The central bank, after spending more than $2.7 billion in foreign exchange reserves in the second half of 2011 to fend off depreciation, last month changed its policy of protecting a specific exchange rate.
But it has intervened once already, pulled a handful of regulatory levers and engaged in moral suasion to keep the rupee from falling further.
The central bank wants to ensure foreign investors do not cash in the more than $2 billion they have placed in rupee-denominated securities.
A Reuters monthly forex poll on Wednesday forecast the rupee to fall as far as 128.50 by the end of August.

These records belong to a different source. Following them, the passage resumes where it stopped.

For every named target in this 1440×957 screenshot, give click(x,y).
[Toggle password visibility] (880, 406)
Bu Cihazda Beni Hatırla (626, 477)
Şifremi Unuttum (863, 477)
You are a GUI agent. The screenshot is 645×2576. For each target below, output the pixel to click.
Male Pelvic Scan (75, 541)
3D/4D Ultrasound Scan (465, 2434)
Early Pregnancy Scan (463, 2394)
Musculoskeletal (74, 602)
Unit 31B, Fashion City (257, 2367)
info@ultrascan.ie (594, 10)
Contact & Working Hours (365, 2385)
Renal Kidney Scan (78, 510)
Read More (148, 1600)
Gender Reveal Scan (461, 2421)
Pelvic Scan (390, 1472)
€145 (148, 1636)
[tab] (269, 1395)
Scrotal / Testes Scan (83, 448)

The rupee has fallen 5.7 percent since Feb. 9, when the central bank stopped defending it.
The stock market meanwhile closed down, hindered by as concerns over slowing economic growth, rising interest rates and broadly flat December quarter profits.
The main share index edged down 0.17 percent or 9.49 points to hit 5,460.19.
The cumulative December quarter earnings from 217 companies released so far is flat year-on-year, according to data from John Keells Stockbrokers.
“Interest rates are going up and companies are also feeling it,” Harsha Fernando, head of SC Securities, told Reuters. “I am very much concerned about the interest rates, because it will not encourage people to come to the market, it will affect companies’ performance.”
Foreign investors bought shares worth 95.6 million Sri Lanka rupees ($782,300), extending the offshore net foreign inflow to 2.31 billion rupees so far this year, after a net outflow of 19.1 billion last year.
The day’s turnover was 403.2 million rupees and the volume was 15 million, the lowest levels since early January.
The oil palms sector led the way down with 14.7 percent loss in Selinsing PLC.